AESTAS alturas del tercer milenio, hay que ser muy lerdo –voluntariamente lerdo, quiero decir– para negar el calentamiento global y sus tremendamente evidentes consecuencias. Incluso para las mentes más escépticas, hace ya mucho tiempo que la cuestión dejó de ser teórica y científica para convertirse en una realidad que nos sale al encuentro cada día. Las temperaturas extremas y los descomunales incendios de estas semanas parecen una prueba más que suficiente. Aún así, siguen quedando tipos cerriles –y, en algunos casos, con representatividad política y/o asiento en tertulias– que no se apean de las letanías habituales: “El monte ha ardido todos los veranos” o “Siempre ha habido olas de calor”, por ejemplo.

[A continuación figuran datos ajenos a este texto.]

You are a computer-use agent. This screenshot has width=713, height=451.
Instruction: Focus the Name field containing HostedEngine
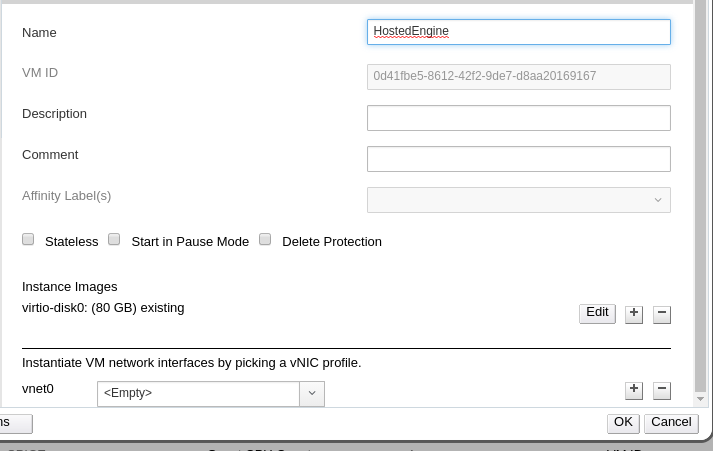coord(518,32)
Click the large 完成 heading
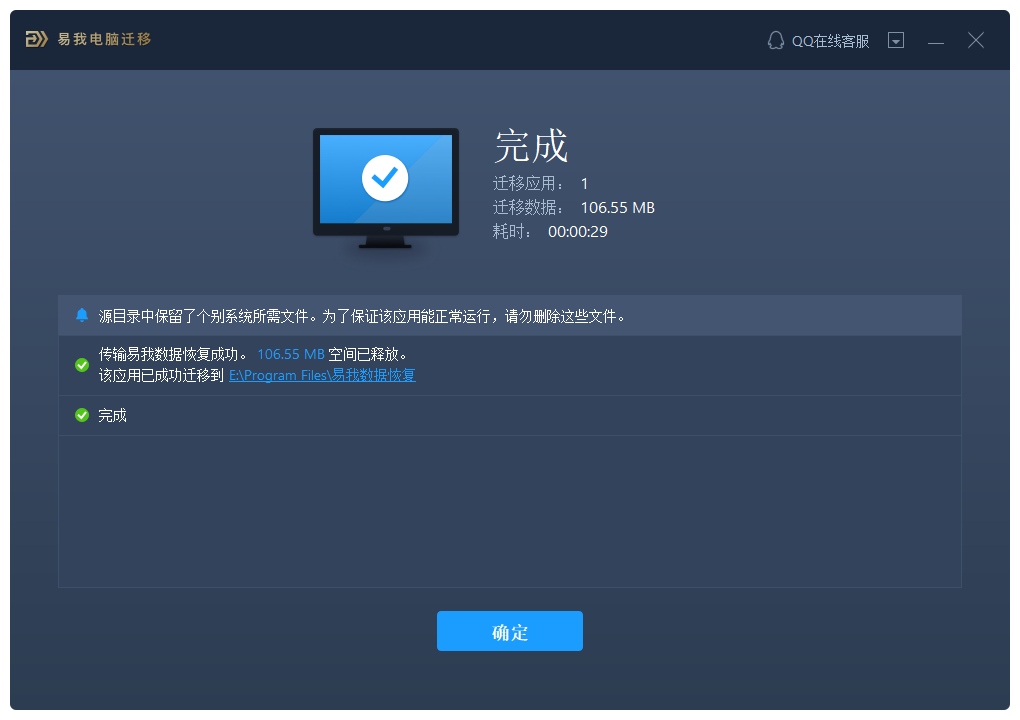The height and width of the screenshot is (720, 1020). (531, 147)
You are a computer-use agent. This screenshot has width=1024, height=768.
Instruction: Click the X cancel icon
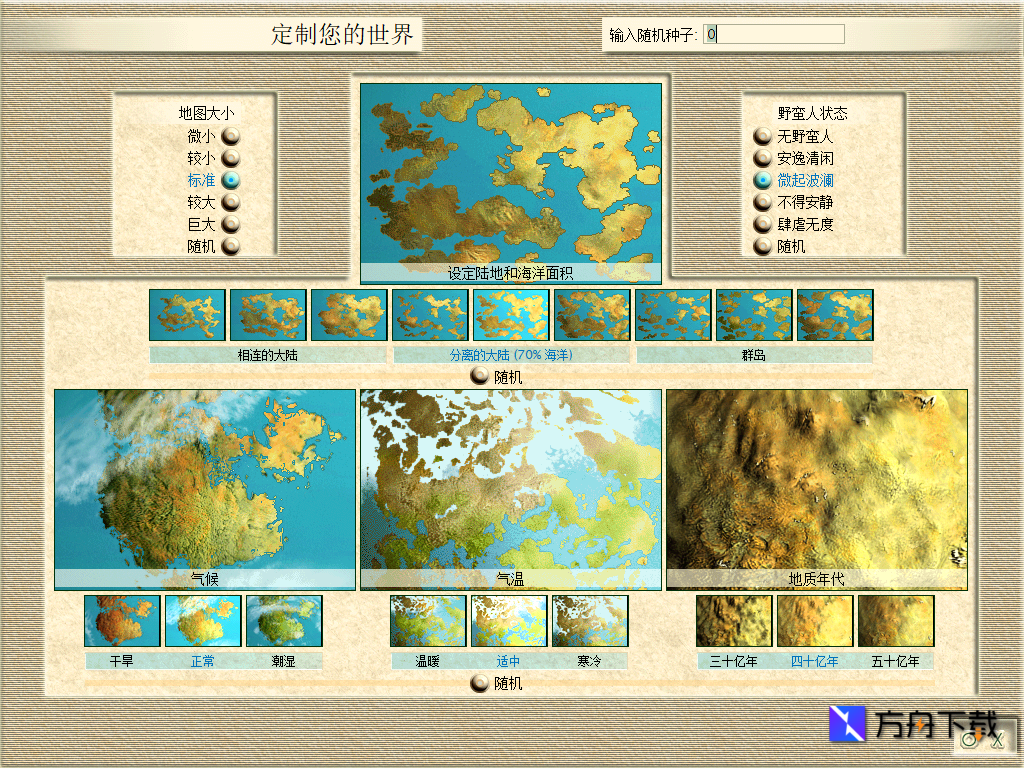(x=996, y=740)
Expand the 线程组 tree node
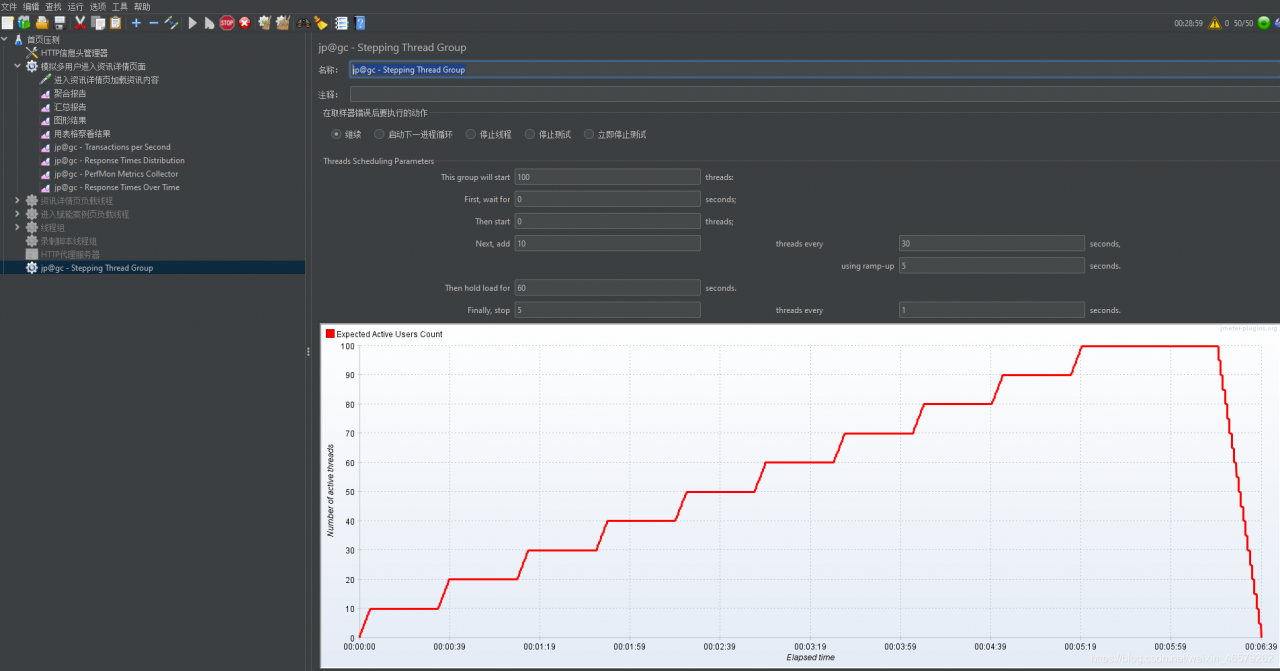Image resolution: width=1280 pixels, height=671 pixels. click(17, 227)
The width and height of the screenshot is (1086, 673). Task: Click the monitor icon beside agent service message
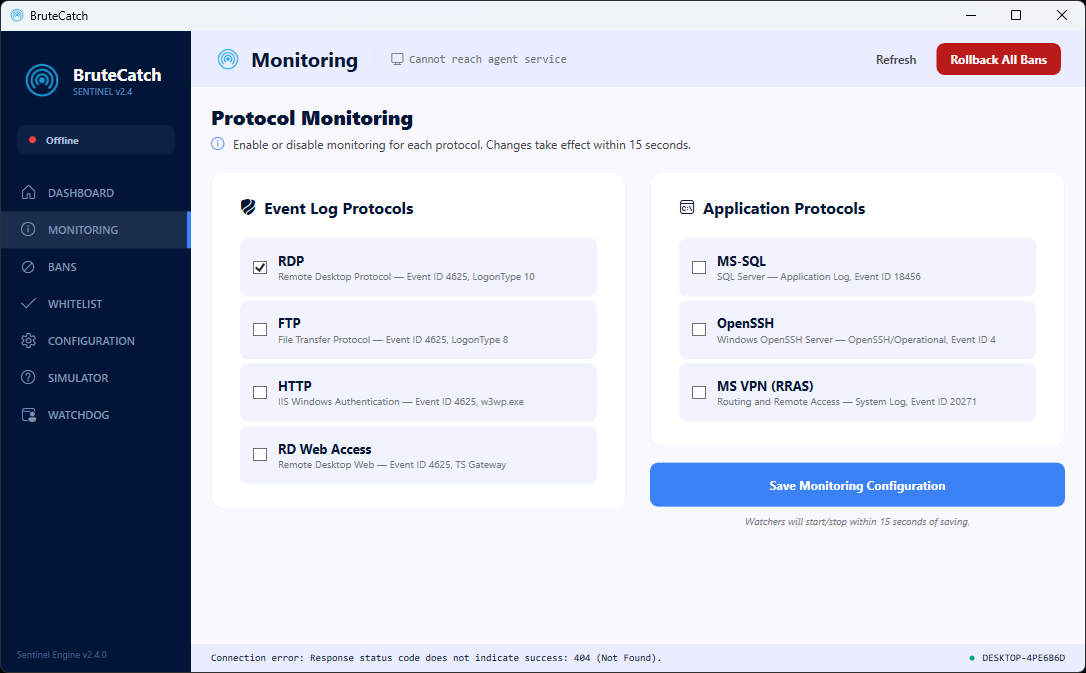point(397,58)
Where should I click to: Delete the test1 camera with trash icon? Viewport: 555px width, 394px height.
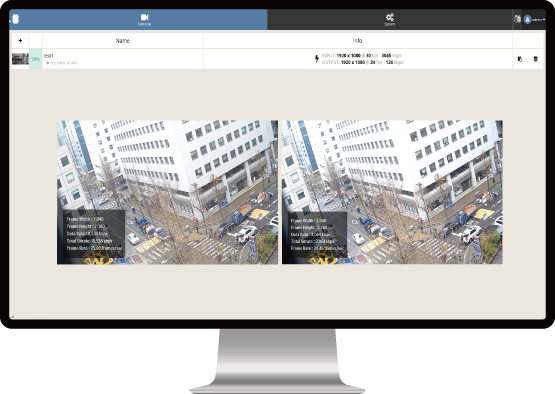[x=536, y=59]
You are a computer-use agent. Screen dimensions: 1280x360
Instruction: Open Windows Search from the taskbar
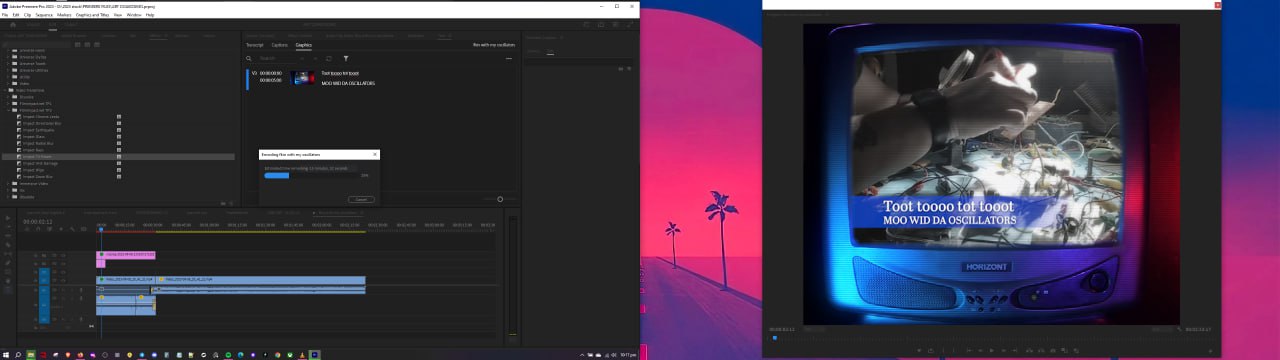(18, 354)
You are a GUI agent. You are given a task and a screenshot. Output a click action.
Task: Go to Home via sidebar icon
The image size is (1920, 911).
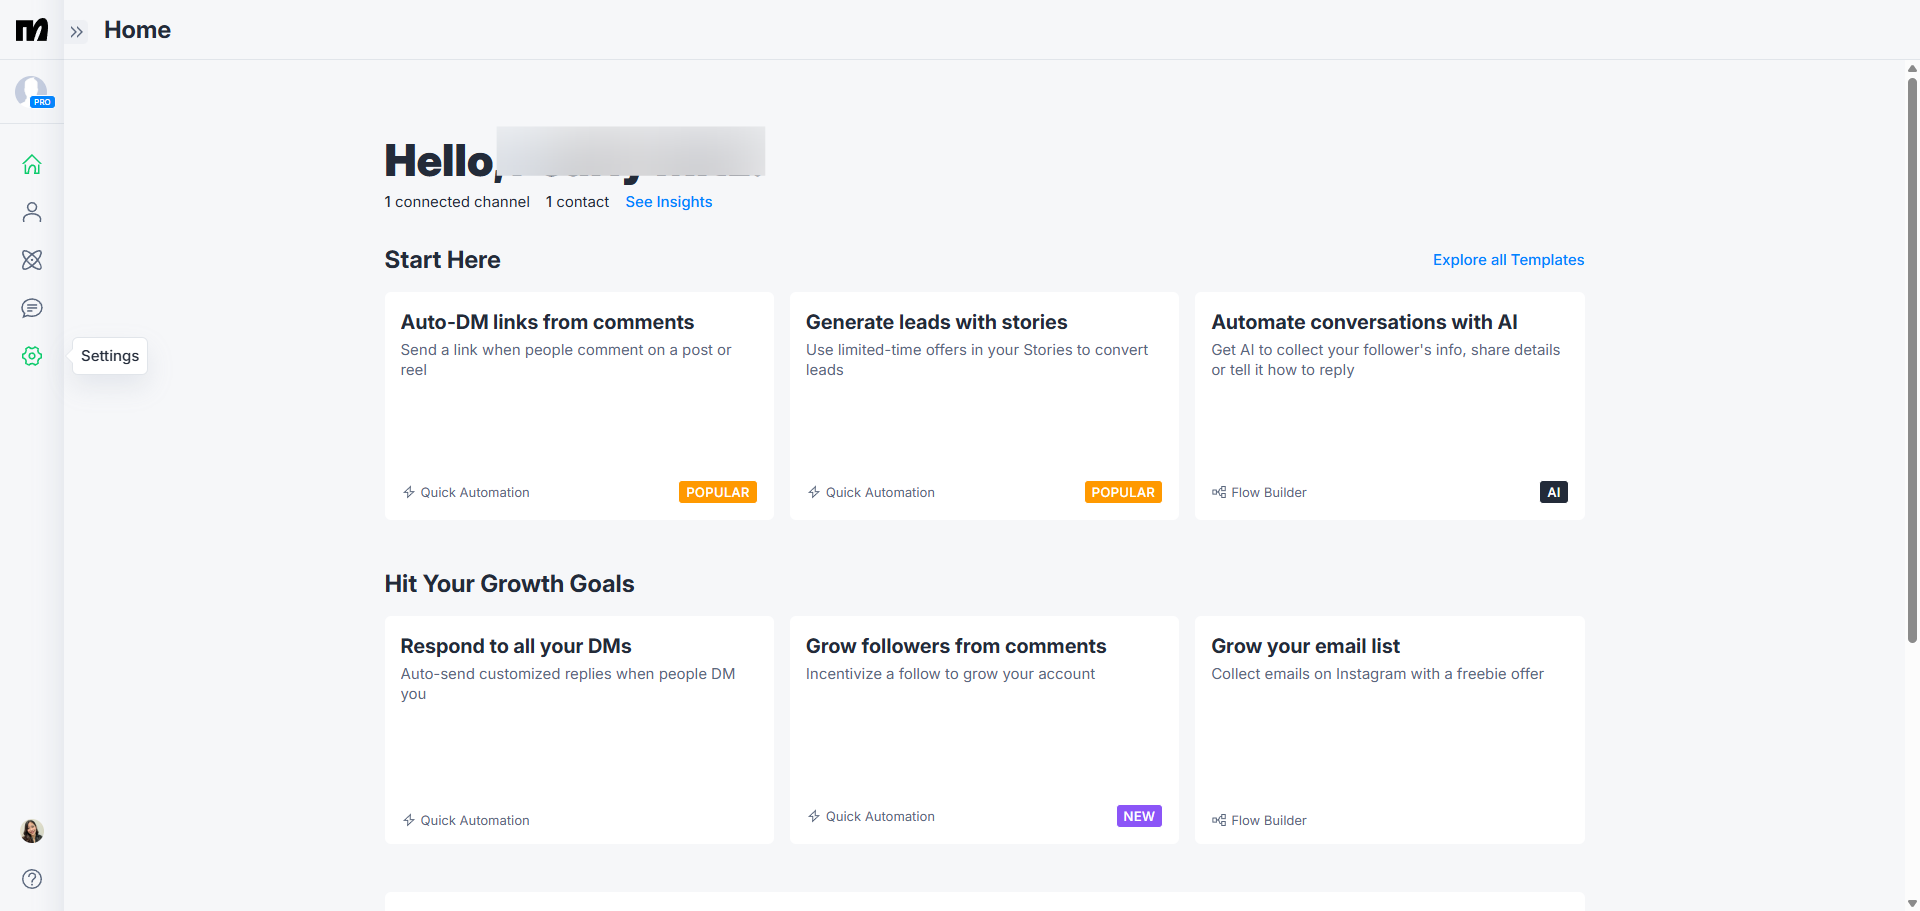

Señalado lo anterior, y puesto que lo cortés no quita lo valiente, no puedo dejar de apuntar que vengo observando una utilización tan o más cuñadil del fenómeno. Y también en políticos con y sin responsabilidad institucional y opinateros de postín. Sinceramente, me parece un error combatir un simplismo de brocha gorda con otro del mismo percal. Me explico: el cambio climático existe, ya lo he dicho, pero no puede ser esgrimido a modo de comodín como único culpable de todos los males. Así, a Pedro Sánchez le quedó muy bien el titular “el cambio climático mata”, refiriéndose a la muerte de un brigadista que luchaba contra el fuego en Zamora, pero, si somos honestos, sabemos que el presidente estaba ocultando los otros factores de los salvajes incendios que nos asolan. Que le atañen a él, por cierto. Por ejemplo, el abandono de las poblaciones rurales y las inversiones insuficientes en prevención.